Masaaki Taira, the head of Japan's National center for Cyber Security Strategy, said that a new AI can execute cyberattacks significantly faster than humans [1].
The emergence of autonomous AI tools capable of identifying system vulnerabilities in real time threatens to render existing national defense frameworks obsolete. If AI can automate the discovery and exploitation of software flaws, the window for human operators to patch systems may close before an attack is even detected.
Taira, a member of the Liberal Democratic Party and former digital minister, discussed the threats posed by "Claude Muttos," an AI developed by Anthropic [1]. Taira said this specific AI is capable of searching for vulnerabilities autonomously and performing cyberattacks at a speed three to five times faster than the world's top human hackers [1].

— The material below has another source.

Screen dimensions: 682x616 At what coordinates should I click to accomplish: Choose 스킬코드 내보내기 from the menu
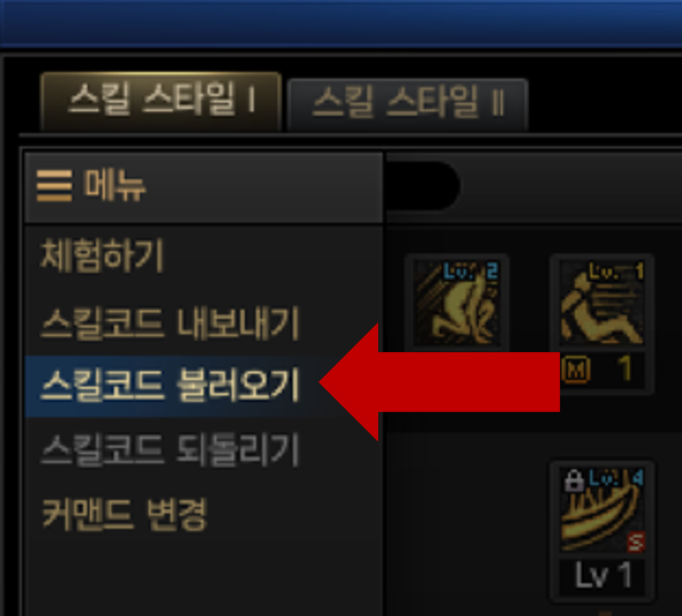coord(170,322)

This capability represents a shift from AI being used as a supportive tool for writing code to AI acting as an autonomous agent in offensive operations. The speed of these attacks could overwhelm traditional security monitoring systems that rely on human intervention to analyze and stop intrusions.
Taira spoke about these risks during an interview recorded on May 21, 2024 [1]. He said that the Japanese government is currently recognizing these threats and considering new countermeasures to strengthen the nation's cyber security posture [1].
Existing defenses often rely on the assumption that a skilled human attacker requires a certain amount of time to research a target and craft a custom exploit. However, an AI that operates at multiple times the speed of a human expert removes that temporal advantage, potentially allowing a single actor to launch widespread, high-precision attacks across critical infrastructure simultaneously [1].
“AI is capable of searching for vulnerabilities autonomously and performing cyberattacks at a speed three to five times faster than the world's top human hackers.”
The transition from human-led to AI-driven cyber warfare creates a 'speed-of-light' vulnerability gap. When offensive AI can identify and exploit flaws faster than human teams can patch them, the only viable defense becomes 'AI vs. AI' security, where autonomous defensive agents must be deployed to counter autonomous threats in real time.